In questo senso, dunque, il paradosso consiste nel fatto che quel che pare un colossale accidente, è, in forma embrionale, quanto certa politica (ed il suo seguito) vorrebbe perseguire con strenua determinazione, a furia di rifiuti e dinieghi, in una sventagliata di “no” che sono del resto risuonati nel capannone di Pregassona ancora domenica scorsa, tra una luganiga ed un bicchiere di rosso, nella cerimonia di omaggio inginocchiato della nostra destra alla visita pastorale di San Cristoforo Blocher.
Se a livello federale il paperone zurighese ed i suoi fidati seguaci sono per l’esclusione del nostro paese da ogni prospettiva che indichi partecipazione attiva alle sorti e alle questioni politiche di fondo a livello europeo (non parliamo di visione “globale”, che quella conta solo, semmai, per fare affari e ricavarne benefici), a livello cantonale sono decenni che la Lega non perde occasione per avercela con Berna, e in generale con un paese, la Svizzera, che al Ticino rifila tasse e balzelli in maniera iniqua (dalle casse malati al servizio pubblico radiotelevisivo).
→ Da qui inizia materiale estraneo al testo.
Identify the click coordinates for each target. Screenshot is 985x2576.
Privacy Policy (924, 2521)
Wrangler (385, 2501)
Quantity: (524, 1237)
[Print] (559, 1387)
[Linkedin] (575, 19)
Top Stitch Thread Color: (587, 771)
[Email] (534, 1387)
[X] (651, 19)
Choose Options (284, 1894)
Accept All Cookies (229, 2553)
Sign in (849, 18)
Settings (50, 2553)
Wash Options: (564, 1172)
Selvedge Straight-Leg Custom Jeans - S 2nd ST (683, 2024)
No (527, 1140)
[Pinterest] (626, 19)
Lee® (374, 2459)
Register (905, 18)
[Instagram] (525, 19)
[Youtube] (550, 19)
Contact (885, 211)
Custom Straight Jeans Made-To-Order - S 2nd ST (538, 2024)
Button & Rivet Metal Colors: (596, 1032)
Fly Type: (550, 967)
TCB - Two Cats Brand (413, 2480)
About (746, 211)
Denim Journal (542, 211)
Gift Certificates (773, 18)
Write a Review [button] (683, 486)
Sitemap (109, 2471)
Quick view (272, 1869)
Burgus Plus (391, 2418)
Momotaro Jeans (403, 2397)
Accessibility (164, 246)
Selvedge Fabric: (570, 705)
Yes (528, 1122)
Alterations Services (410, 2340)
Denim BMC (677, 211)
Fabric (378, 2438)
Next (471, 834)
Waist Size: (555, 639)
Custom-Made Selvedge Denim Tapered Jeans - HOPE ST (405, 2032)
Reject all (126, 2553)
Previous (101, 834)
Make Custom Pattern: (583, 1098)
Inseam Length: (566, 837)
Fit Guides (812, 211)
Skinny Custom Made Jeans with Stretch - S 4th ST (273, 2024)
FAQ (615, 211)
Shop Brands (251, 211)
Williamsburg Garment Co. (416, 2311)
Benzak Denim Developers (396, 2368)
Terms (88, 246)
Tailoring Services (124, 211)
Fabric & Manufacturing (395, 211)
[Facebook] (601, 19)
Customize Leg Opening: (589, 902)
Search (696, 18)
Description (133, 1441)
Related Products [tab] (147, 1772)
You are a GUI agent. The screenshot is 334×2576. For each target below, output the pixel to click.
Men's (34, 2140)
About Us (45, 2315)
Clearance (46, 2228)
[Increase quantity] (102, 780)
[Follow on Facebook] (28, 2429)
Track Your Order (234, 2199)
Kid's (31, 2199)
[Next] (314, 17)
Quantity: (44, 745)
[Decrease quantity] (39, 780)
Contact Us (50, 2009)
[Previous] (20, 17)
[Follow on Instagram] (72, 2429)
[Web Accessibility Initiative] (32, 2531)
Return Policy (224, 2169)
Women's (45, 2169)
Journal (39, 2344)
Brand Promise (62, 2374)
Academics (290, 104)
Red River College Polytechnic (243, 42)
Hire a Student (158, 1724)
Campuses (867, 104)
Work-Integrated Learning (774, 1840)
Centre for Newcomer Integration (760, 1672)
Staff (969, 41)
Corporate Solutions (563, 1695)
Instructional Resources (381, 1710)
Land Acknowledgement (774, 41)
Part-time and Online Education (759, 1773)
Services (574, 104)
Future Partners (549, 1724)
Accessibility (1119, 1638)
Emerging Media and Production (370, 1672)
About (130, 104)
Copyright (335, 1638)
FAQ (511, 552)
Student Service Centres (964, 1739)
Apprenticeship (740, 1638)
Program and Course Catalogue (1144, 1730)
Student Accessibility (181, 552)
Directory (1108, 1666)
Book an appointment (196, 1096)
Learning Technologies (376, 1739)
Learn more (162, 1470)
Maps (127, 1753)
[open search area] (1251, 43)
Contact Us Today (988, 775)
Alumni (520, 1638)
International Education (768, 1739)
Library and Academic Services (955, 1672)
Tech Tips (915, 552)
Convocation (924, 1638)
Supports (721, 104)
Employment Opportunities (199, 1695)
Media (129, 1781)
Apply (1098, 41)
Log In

Così, il San Gottardo ammalato e ferito, in fondo, sta assecondando quel fronte politico, nel chiudere, ostacolare, impedire la comunicazione a Nord. Ancora un paio di colpi (una valanga sul passo, un cedimento di dolomia saccaroide nella canna rimanente ma boccheggiante) ed è fatta; poi a sud ci pensi il Bisbino (con colate di gin) o il Faloppia (esondando fra un posto di frontiera e l’altro) e saremmo a posto, finalmente solo fra noi, autentici campioni della politica dei piccoli Cassis, senza giornalisti inutili e rompiscatole, nelle mani amorevoli di chi pensa a noi per primi, di chi ci capisce e ci parla delle cose che ci concernono e ci preoccupano davvero, mica dei massimi sistemi e delle balle degli altri.
Il San Gottardo sta lavorando per loro, che piaccia o no. A noi di capire cosa fare.